Associate Professor of History, Afroamerican and African Studies
About
Matthew J. Countryman is Associate Professor of Afroamerican and African Studies and of History at the University of Michigan. Countryman is the author of Up South: Civil Rights and Black Power in Philadelphia which won the 2006 Liberty Legacy Foundation Award for the best book in civil rights history from the Organization of American Historians. Countryman’s other publications include "'From Protest to Politics': Community Control and the Emergence of Independent Black Politics in Philadelphia, 1965-1981," in the Journal of Urban History, and “2020 Uprisings, Unprecedented in Scope, Join a Long River of Struggle in America,” in the online magazine, The Conversation.
Countryman is a founding member of the Black Washtenaw County Collaboratory, a community-campus collaboration dedicated to documenting and recounting histories of racial segregation and African American community building in Ann Arbor and Ypsilanti, Michigan. He has also served as a consulting historian for the public history website, “Civil Rights in a Northern City: Philadelphia.”

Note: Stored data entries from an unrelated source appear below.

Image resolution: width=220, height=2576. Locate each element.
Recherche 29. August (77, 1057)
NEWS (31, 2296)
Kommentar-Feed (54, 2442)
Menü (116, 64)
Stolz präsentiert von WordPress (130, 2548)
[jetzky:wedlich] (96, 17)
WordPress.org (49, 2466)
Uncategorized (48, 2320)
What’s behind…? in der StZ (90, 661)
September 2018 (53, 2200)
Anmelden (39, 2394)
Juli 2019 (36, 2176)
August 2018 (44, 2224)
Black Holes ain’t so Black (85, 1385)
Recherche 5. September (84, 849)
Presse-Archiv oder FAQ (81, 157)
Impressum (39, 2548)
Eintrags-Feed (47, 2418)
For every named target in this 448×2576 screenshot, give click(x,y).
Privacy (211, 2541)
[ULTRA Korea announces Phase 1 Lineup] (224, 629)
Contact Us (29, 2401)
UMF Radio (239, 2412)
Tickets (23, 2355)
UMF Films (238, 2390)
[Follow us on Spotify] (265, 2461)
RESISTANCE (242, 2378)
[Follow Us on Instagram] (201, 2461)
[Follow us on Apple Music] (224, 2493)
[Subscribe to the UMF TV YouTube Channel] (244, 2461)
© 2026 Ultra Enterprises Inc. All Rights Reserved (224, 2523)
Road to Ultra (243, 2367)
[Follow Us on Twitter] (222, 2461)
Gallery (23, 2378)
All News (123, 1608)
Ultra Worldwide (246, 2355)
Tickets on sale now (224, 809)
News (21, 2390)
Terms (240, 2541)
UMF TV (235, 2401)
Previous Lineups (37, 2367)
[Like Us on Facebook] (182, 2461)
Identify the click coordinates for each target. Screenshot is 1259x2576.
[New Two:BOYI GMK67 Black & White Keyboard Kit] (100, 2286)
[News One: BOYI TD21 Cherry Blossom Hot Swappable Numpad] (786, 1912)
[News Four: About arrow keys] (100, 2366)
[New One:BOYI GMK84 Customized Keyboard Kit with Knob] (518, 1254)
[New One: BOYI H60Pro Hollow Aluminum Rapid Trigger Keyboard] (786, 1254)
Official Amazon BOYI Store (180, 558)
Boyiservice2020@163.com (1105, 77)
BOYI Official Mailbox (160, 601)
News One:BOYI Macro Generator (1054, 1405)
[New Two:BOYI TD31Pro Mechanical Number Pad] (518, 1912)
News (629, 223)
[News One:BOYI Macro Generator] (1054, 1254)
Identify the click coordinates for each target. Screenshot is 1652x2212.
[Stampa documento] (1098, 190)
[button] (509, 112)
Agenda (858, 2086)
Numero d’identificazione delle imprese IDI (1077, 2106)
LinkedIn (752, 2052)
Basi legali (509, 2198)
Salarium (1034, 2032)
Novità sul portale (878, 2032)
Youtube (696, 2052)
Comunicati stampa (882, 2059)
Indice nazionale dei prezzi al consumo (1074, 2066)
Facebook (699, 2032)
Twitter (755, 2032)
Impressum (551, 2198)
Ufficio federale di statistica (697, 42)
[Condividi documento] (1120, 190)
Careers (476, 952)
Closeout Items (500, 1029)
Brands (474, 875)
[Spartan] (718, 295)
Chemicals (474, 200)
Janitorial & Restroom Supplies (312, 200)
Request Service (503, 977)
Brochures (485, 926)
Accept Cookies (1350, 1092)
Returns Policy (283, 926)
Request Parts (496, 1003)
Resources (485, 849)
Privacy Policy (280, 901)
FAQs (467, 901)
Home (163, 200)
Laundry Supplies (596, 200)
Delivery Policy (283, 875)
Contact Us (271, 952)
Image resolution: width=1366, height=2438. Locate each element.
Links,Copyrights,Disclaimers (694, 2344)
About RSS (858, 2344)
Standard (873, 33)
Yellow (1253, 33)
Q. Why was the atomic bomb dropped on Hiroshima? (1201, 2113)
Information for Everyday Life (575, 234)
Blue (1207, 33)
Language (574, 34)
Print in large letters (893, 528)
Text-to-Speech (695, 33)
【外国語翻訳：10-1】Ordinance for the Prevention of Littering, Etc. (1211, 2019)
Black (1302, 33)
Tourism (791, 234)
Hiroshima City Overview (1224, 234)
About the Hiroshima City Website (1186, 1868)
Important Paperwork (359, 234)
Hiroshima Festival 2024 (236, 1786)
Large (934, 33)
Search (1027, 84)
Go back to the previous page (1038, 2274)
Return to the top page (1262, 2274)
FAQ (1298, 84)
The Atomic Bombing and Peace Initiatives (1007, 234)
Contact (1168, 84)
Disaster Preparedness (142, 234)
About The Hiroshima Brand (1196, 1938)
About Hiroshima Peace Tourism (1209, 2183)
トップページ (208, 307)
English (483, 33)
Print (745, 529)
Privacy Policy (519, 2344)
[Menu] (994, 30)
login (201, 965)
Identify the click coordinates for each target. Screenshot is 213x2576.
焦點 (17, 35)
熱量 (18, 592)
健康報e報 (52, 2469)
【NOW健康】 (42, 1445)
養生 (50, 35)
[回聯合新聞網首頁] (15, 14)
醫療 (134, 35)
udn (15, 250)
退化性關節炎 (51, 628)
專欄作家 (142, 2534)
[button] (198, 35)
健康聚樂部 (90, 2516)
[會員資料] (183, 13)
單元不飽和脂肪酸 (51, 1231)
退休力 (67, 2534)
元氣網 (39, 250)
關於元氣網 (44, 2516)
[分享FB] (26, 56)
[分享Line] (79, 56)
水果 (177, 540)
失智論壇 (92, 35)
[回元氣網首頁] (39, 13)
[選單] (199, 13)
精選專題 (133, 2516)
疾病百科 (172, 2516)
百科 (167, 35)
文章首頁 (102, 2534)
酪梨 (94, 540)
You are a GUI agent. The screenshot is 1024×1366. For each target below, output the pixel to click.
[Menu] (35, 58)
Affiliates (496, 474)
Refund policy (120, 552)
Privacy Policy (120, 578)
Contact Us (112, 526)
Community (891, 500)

From 2018 to 2023, Countryman served as Chair of the Department of Afroamerican and African Studies. Previously, he served for 11 years as the Faculty Director of the Rackham Program in Public Scholarship, a co-curricular training program in community engagement for graduate students. He is the recipient of the John H. D’Arms Faculty Award for Distinguished Graduate Mentoring and the Harold R. Johnson Diversity Service Award.
Affiliation(s)
- Faculty: Department of History
- Faculty: Department of Afroamerican and African Studies
Field(s) of Study
- African American social movements, 20th-century U.S. history, race, liberalism and the American left, African-American politics in the post-civil-rights era.
- Secondary Fields of Study: Public memory of the Civil Rights movement, the social construction of race.